Thursday, June 24
Little Difference #25 - School Health Checks
Just when I think I've run out of differences one will stumble right across my path. This time one came home from school with Eva in the form of a letter from the Grand Duchy of Luxembourg. Along with the letter was an empty test tube. I vaguely remembered this from last year, but it corresponded with my trip to Seattle so we basically ignored it.
Instead of trying to explain the letter, I'll just quote the important parts for you.
In accordance with the ruling of the Grand Duchy of Luxembourg of November 1993 outlining the manner and frequency of school healthcare arrangements and examinations, a physical examination of the children is carried out during the course of the pre-school year and during Primary Education.
A fresh urine sample must be brought in the sample pot provided.

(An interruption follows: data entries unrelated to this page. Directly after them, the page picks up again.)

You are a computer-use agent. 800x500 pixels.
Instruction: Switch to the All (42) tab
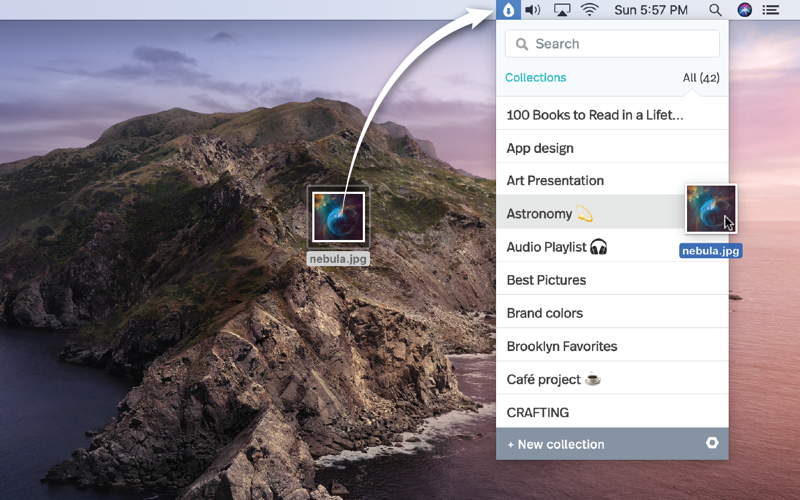click(x=700, y=77)
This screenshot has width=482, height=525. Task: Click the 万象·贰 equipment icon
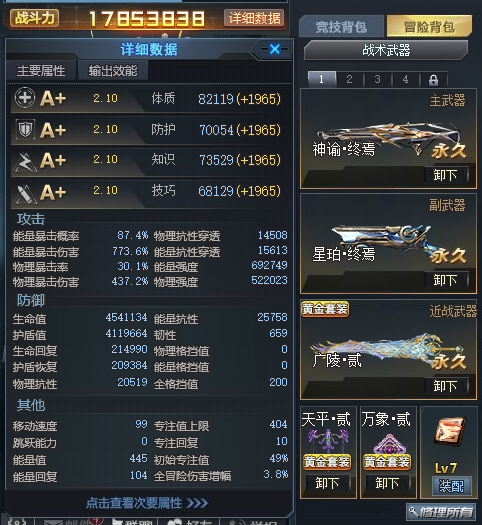point(389,444)
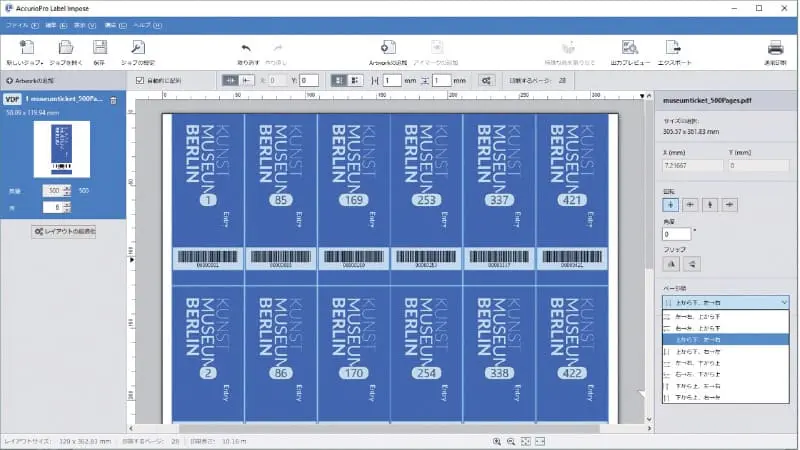800x450 pixels.
Task: Save the job using the floppy disk icon
Action: [x=100, y=48]
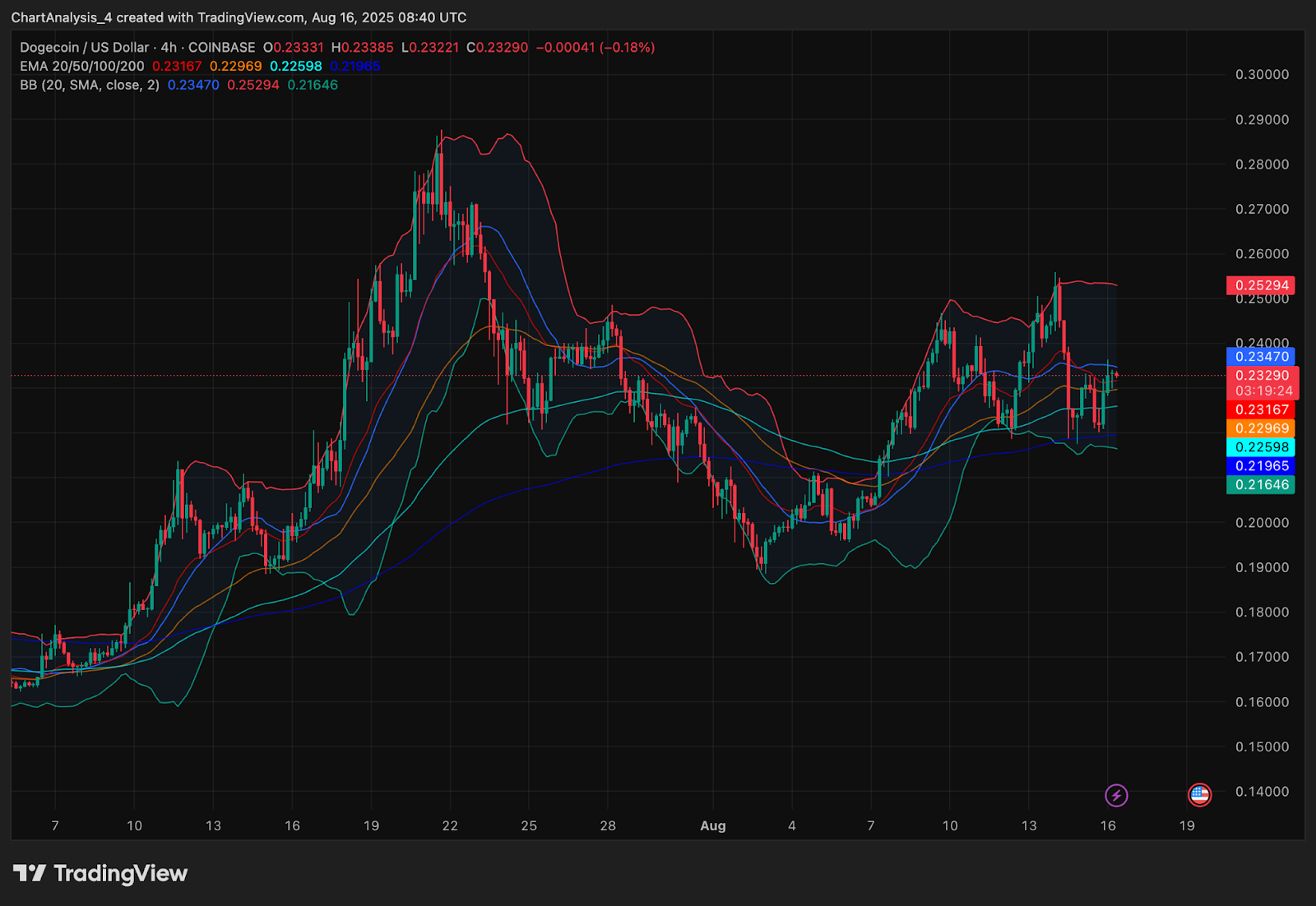Click the 22 date on the time axis
The width and height of the screenshot is (1316, 906).
click(450, 826)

So many questions, right? What does the physical examination consist of? Just height, weight, hearing, vision? Or is it more like an exam a child would receive in a Dr.'s office - ears, breathing/heartbeat with a stethoscope, feeling the tummy? And the urine. The urine. By sample pot, they must mean test tube. What are they testing the urine for? Sugar? Bacteria? Protein? What can the urine tell them about a child's overall health? What if something is irregular, will they come back and tell us?
In Washington we test children's vision and hearing. It is always done by the school nurse and conducted when kids are in primary, maybe Kindergarten? When students are older, about 6th grade, the school nurse looks for spinal curvatures. Maybe this is just for girls. But urine? NO! That type of testing is left for the Dr.'s office.
Not only was bringing pee to school different, the test tube was as well. Um, for a girl it is a bit more difficult to pee into a tube instead of a cup. I found the thought of all the golden viles tucked into school bags, making their way to school pretty humorous - kids taking them out, handing them to the teacher. So much could go wrong. Am I right?
I asked Eva about the exam after school. She said the nurse measured her feet and how tall she was. Instead of pressing and asking for clarification, I just let it go. Feet and height. And urine. Alright, then.